My understanding is that the provison of affordable housing (which is generally a requirement of PP by the LA) is that it is for the 'low-paid' to be able to afford it, but, unless there is legislation in place to ensure that happens how would you stop two people on 'above minimum wage' from buying it, and / or putting in an offer above the asking price to make sure they get it ?

 

The whole thing is a farce - 'Affordable' is meaningless.

It is not a perfect system, but that is a bit harsh.  Generally speaking, the affordable element has to remain with a registered social landlord.  The tenure types usually include social rented (e.g. housing association units let at less than market rents) and shared ownership (part-owned, part rented).  The latter is a form of long leasehold and onward sales are controlled by the freeholder, typically with purchasers nominated by the housing authority which largely precludes a sale to those that can afford the local market rates.

 

More abstractedly, the provision or non-provision of affordable elements is a burden/advantage on the landowner (e.g. the owner of the nice green field).  Being a competitive sector, the sale is typically to the developer offering the best price.  Post-purchase, and having regard to any overage payments, the developer will try to squeeze the scheme - but to some extent that prospect is built into the price paid too.  Developers are in business of course, but it is not going to work to expect the to buy a site at a price that assumes, say 100 market dwellings to be then restricted to typically only 70 market dwellings, with the remaining 30 dwellings put to affordable units with much reduced values  

 

The fundamental, politically-charged issue is that society reserves unto itself the right to decide which sites may be developed - and which may not.  That carries enormous financial consequences for one site over another - but, as a first principle, it is the landowner that reaps the benefit and not society.  When modern planning commenced, in the post-war Labour government, the development right and value was to be nationalised.  There were provisions for compensating owners for taking-away the previous rights.  There have been several periods when this has largely been the case - 1959 Town & Country Planning Act, Community Land Act 1973, Development Land Tax.  They have worked a little - but tend to slow the market as the industry correctly predicts that the legislation will be relaxed before too long.

========================

CHALLENGES
1. Please sum up the affordable housing discussion in three sentences.
2. Answer these questions from the affordable housing discussion, one line each:
(a) What two tenure types are usually included in the affordable element?
(b) Of the 100 market dwellings in the example, how many are typically left as market dwellings after the restriction?
(c) Under which government did modern planning begin?
3. Pick up the affordable housing discussion after its final sentence and continue it for one short paragraph.
The material after this line is separate from the affordable housing discussion.

DATASET EXCERPT
========================

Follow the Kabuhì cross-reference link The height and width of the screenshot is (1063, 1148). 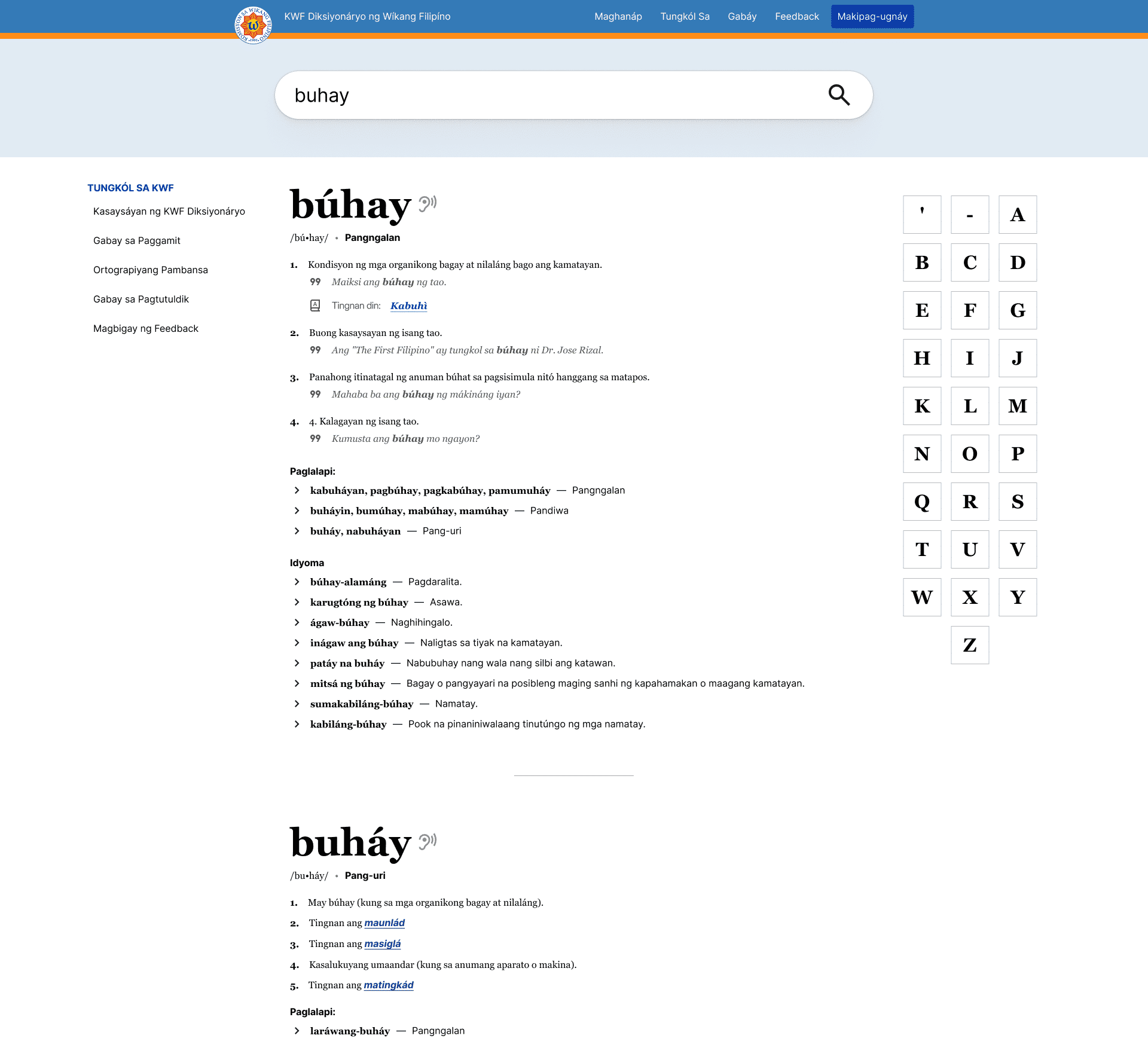[x=408, y=306]
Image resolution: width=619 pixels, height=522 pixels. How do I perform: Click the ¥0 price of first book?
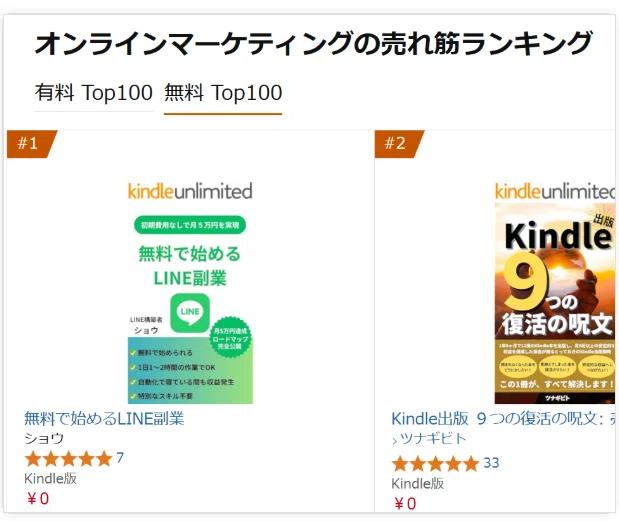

========================

SOLVED PROBLEMS
1. The affordable housing discussion opens by asking how affordable units required by planning could be kept from buyers earning above minimum wage, and one reply dismisses "affordable" as meaningless. Another reply says the affordable element usually stays with a registered social landlord as social rented or shared ownership housing, with shared ownership resales typically going to purchasers nominated by the housing authority. It adds that affordable requirements are a burden on the landowner that shows up in the price a developer pays, and that past laws to nationalize development value have worked a little but tend to slow the market.

2.
(a) Social rented and shared ownership.
(b) 70.
(c) The post-war Labour government.

3.
 

We currently have a mixed public & private system where land owners are expected to provide a proportion of affordable dwellings, meet s106 and community infrastructure charges but also make a profit.  If the scheme is unable to sustain the full public benefits (and maintain a reasonable land price) , then something has to give or the development does not happen.  

 

It is a pragmatic rather than a logical position.  The purest right-wing thought is that the landowner should be entitled to develop (with town planning merely controlling good taste and locations) and any public-type housing provided through general taxation.    The purest left-wing thought is that the development right (and value) belong to society - and the land owner is entitled only to non-development (agricultural?) value.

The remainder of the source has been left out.